Pour les autres, en revanche, l’attente s’annonce longue. Et si ZeniMax tient à son calendrier, quelques pistes d’amélioration pourraient apaiser les tensions :

  • Des mises à jour intermédiaires : même légères, des corrections de bugs ou des ajustements numériques pour les classes "oubliées" seraient les bienvenues.
  • Plus de transparence : expliquer clairement pourquoi certaines classes sont prioritaires, avec des données à l’appui, éviterait les théories du complot.
  • Un Battle Pass équilibré : s’inspirer des bons côtés de Guild Wars 2 (accès gratuit aux récompenses majeures) tout en évitant les pièges du pay-to-win.
  • Impliquer la communauté : comme pour le PTS du Dragon Knight, multiplier les phases de test ouvert pour recueillir des retours avant les déploiements finaux.

Enfin, une question persiste : cette refonte est-elle un véritable renouveau ou un simple ravalement de façade ? Pour le savoir, il faudra attendre les retours post-lancement… et voir si ZeniMax saura tenir ses promesses sans sacrifier l’équilibre du jeu. En attendant, une chose est sûre : dans l’univers d’Elder Scrolls Online, la patience est une vertu… mais les joueurs commencent à en manquer cruellement.
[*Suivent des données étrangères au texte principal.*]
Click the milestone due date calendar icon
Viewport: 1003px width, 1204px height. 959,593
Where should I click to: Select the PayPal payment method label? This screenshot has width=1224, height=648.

Le Dragon Knight d’Elder Scrolls Online entre dans une nouvelle ère, avec des changements qui pourraient bien redéfinir son rôle dans le méta. Mais derrière l’enthousiasme se cachent des interrogations légitimes : pourquoi un tel écart entre les classes ? Le Battle Pass va-t-il alourdir l’expérience ou l’enrichir ? Une chose est certaine – ZeniMax joue gros. Si la refonte actuelle séduit, le studio devra prouver qu’il peut concilier innovation, équité et transparence pour éviter que la frustration ne tourne à l’exode des joueurs. Les prochains mois s’annoncent décisifs… et probablement agités sur les forums.
L'Avis de la rédaction
Par Nakmen
Le Dragon Knight qui sort de sa torpeur, c’est comme un Final Fantasy Tactics qui se réveille après 10 ans de sieste : spectaculaire, mais on se demande si c’est vraiment lui ou un clone. Les flammes qui dansent, c’est beau, mais si Frappe Sismique écrase tout en PvE comme un EarthBound en mode "désastre", faut pas s’étonner que les autres classes regardent avec des yeux de Chrono Trigger en 1995 : "Mais… c’est pas juste ?!" Le calendrier des refontes, c’est le Silent Hill 3 où on attend le boss final depuis 2000 : on sait qu’il va arriver, mais à ce rythme, on aura oublié pourquoi on voulait le voir. ZeniMax joue aux échecs avec nos classes, mais avec des pions en plastique et un roi qui dort. Dommage qu’ils n’aient pas mis Dark Souls à jour avant : au moins, là-bas, les classes étaient déjà "obsolètes" depuis 2009, et personne ne râlait. Le Battle Pass, c’est le Pokémon où on vous force à échanger votre Pikachu contre un Mewtwo en payant 5000 pièces. "Mais c’est pour ton bien !" dit ZeniMax en souriant, comme si on ne voyait pas le piège. Espérons qu’ils fassent au moins aussi bien que Final Fantasy XIV avec ses Event Tickets : au moins, là-bas, on peut encore rêver d’un monde où le temps et l’argent ne sont pas des variables aléatoires.